The new tax proposals fall under the Tax Laws (Amendment) Bill of 2024 that has been forwarded by the Treasury Ministry.
National Treasury and Economic Planning Cabinet Secretary John Mbadi has provided clarity on the proposed new 15% tax on social media and online businesses, which drew a sharp uproar from the digital-savvy members of the public.
Appearing before the National Assembly’s Finance Committee on Thursday, November 14, the CS outlined that the tax proposals were targeting multinational firms and not Kenyans using social media platforms.
The new tax proposals fall under the Tax Laws (Amendment) Bill of 2024 that has been forwarded by the Treasury Ministry.
“I have heard people talk about social media space and then they say, ‘these people are just creative’ which is true, our people are very creative. People who are out there, having their platforms here; why would we just tax our Kenyans who are using that platform but the owners of the platforms are not paying anything,” Mbadi said.

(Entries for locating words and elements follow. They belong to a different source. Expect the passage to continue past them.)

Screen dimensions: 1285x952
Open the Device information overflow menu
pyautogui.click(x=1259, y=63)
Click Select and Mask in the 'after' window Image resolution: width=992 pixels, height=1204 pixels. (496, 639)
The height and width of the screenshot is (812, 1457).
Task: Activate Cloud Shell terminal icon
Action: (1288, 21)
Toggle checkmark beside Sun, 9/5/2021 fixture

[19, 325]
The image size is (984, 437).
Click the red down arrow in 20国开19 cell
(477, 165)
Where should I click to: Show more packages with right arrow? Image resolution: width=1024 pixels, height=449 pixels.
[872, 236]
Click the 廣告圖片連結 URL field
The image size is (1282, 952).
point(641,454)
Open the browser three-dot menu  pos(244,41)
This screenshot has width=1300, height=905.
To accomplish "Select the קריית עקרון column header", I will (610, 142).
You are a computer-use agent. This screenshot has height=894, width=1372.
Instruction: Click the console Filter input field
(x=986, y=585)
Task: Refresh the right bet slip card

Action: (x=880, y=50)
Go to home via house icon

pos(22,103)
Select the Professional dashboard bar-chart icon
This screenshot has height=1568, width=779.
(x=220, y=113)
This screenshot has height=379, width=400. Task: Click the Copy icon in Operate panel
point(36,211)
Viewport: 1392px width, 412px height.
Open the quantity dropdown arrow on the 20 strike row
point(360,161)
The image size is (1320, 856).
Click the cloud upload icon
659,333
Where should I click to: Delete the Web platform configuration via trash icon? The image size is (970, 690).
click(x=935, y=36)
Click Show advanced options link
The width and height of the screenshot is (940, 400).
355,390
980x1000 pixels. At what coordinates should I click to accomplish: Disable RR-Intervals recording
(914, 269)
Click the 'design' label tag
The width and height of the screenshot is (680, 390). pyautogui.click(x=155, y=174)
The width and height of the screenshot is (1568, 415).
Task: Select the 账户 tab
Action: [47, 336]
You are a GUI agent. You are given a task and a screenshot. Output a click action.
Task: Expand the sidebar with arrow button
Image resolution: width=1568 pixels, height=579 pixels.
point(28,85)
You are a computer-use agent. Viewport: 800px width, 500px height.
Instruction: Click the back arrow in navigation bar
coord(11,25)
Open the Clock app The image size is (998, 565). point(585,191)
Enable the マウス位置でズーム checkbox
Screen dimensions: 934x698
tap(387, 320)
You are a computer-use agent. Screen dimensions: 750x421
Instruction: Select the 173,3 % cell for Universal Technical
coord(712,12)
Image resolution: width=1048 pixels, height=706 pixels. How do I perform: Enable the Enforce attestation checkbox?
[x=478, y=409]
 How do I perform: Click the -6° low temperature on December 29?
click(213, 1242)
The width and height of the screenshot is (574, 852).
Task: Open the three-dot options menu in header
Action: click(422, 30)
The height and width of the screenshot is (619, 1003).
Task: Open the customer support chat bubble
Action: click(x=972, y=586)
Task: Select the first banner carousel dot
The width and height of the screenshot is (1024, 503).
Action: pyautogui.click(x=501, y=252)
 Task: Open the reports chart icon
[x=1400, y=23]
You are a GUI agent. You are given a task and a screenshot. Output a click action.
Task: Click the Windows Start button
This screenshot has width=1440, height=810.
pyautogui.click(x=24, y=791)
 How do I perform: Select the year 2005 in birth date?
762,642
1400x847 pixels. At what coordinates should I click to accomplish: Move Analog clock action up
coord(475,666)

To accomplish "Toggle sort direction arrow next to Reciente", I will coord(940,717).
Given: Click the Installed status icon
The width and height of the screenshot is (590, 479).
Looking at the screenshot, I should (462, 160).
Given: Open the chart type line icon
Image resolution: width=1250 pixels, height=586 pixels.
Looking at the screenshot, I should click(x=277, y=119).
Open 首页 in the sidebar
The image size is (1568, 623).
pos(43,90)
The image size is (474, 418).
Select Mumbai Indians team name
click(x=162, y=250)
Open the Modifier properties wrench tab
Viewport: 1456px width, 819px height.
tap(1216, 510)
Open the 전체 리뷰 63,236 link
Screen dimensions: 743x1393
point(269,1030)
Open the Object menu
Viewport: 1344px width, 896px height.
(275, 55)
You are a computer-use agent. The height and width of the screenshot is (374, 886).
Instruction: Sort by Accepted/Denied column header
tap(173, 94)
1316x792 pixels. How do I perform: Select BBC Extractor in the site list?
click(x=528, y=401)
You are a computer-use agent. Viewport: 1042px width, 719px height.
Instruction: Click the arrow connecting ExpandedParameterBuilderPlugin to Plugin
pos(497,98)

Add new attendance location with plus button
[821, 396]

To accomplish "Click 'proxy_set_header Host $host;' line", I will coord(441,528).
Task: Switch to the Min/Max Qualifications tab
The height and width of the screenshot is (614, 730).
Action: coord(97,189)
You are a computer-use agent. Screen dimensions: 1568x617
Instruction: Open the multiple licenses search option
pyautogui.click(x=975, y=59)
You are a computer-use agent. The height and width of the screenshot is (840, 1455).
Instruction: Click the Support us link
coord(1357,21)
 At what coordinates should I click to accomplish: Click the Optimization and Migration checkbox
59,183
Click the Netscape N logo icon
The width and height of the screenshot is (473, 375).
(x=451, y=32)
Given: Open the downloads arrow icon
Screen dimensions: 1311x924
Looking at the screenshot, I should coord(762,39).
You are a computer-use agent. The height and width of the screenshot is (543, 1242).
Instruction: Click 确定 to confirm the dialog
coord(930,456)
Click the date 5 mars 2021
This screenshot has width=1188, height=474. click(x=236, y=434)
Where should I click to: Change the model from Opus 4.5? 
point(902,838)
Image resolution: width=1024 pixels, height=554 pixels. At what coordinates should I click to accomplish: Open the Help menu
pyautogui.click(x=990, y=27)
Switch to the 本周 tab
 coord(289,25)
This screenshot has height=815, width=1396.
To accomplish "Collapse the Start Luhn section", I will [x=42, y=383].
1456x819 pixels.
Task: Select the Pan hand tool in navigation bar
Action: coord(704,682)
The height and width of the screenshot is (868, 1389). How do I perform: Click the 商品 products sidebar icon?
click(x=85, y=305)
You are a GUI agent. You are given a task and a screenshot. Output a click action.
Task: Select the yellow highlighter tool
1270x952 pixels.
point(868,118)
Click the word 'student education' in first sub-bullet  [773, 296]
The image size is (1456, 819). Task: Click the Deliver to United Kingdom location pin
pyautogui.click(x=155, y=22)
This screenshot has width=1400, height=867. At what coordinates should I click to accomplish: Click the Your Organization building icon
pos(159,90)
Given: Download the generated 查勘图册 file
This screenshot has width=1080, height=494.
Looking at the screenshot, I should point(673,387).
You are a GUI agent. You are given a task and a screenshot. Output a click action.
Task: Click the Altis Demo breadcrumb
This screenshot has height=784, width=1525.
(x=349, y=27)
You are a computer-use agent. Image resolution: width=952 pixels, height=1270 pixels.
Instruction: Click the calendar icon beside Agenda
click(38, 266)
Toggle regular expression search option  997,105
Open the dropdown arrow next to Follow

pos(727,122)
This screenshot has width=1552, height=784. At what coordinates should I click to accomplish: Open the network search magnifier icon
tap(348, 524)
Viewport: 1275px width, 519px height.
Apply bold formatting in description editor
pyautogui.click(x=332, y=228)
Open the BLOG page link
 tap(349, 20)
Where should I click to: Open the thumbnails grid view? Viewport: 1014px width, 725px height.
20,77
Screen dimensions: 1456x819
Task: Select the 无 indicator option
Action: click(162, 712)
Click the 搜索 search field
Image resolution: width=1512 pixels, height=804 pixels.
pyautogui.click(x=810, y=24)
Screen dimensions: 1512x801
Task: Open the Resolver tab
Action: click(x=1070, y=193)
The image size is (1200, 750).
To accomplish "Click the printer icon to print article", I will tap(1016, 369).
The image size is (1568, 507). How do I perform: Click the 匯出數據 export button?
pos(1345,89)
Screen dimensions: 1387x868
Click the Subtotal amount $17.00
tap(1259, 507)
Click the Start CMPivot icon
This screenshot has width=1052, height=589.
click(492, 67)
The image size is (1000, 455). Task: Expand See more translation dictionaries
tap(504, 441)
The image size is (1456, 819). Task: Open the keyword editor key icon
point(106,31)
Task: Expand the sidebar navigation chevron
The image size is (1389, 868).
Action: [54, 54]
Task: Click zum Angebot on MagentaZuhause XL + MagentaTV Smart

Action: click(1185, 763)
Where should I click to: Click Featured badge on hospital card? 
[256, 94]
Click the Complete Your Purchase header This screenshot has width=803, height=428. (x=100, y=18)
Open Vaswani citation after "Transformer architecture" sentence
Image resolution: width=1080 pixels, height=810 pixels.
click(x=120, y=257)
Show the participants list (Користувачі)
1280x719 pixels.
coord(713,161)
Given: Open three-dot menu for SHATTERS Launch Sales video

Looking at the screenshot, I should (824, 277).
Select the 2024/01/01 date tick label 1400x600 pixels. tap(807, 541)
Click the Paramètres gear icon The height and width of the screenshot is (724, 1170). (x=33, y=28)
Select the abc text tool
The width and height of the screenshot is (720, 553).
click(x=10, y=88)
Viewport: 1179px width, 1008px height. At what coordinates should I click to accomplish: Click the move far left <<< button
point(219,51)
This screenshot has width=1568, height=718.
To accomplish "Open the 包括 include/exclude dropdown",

Social media apps on a phone. /SEARCH ENGINE LAND
The Tax Laws (Amendment) Bill seeks to amend section 3 of the Income Tax in the definition of the term “digital marketplace” by including “ride-hailing services” “food delivery services” “freelance services” “professional services” etc.
This, according to the Ministry, is relevant for taxation of income accruing from business carried out over the internet or an electronic network, including through the digital marketplace.
In the Bill, Mbadi seeks to introduce the Significant Economic Presence Tax (SEPT) at 6 per cent to replace the Digital Presence Tax which is currently at 1.5 per cent.
Mbadi went on to explain that it was necessary for the multinational firms to support the new tax as the government has already laid infrastructure to ease their operations.
“And when you make the proposal people don’t understand it quickly saying, ‘government is raiding social media space’, further from the truth. We are saying if you are doing business here and you are out there you must leave part of the proceeds here to benefit the economy because we have laid the infrastructure for you.
“There is that internet connectivity that you are using, the Kenyan taxpayer has paid for it. So we must gain, how will we maintain that infrastructure if we don’t get part of the money that you generate from here to come back to our economy,” Mbadi added.
The CS was responding to uproar over the amendment of section 3 with many believing that such a move would make the business activity by Kenyans on social media less lucrative.
The Tax Laws (Amendment) Bill, 2024, sponsored by the Leader of Majority, Kimani Ichung’wah, seeks to impose 15 per cent in excise duty fees charged on social media and internet services. However, the consequences of a proposal sailing through Parliament would leave the firms hit with the 15 per cent tax on top of fees charged to users for accessing the internet or social media services.
This would mean that telecommunication companies that provide internet services will be hit with increased operational costs, forcing them to pass on the tax to consumers.
This is likely to lead to higher data and internet bundle prices, which could hinder accessibility and affordability for many users. Internet service providers, serving both residential and businesses, might also raise subscription rates to cover the added expense.
The proposals could also hurt the digital advertising and e-commerce sectors. As social media platforms potentially increase advertising fees to accommodate the tax, digital marketing firms, advertisers, and online retailers will bear the brunt of these costs.
SMEs, freelancers, and influencers who depend on social media for client engagement, brand visibility, and sales could see their reach reduced due to higher advertising costs, thus making it very tough for content creators and digital media platforms to grow their social media accounts and earn a living.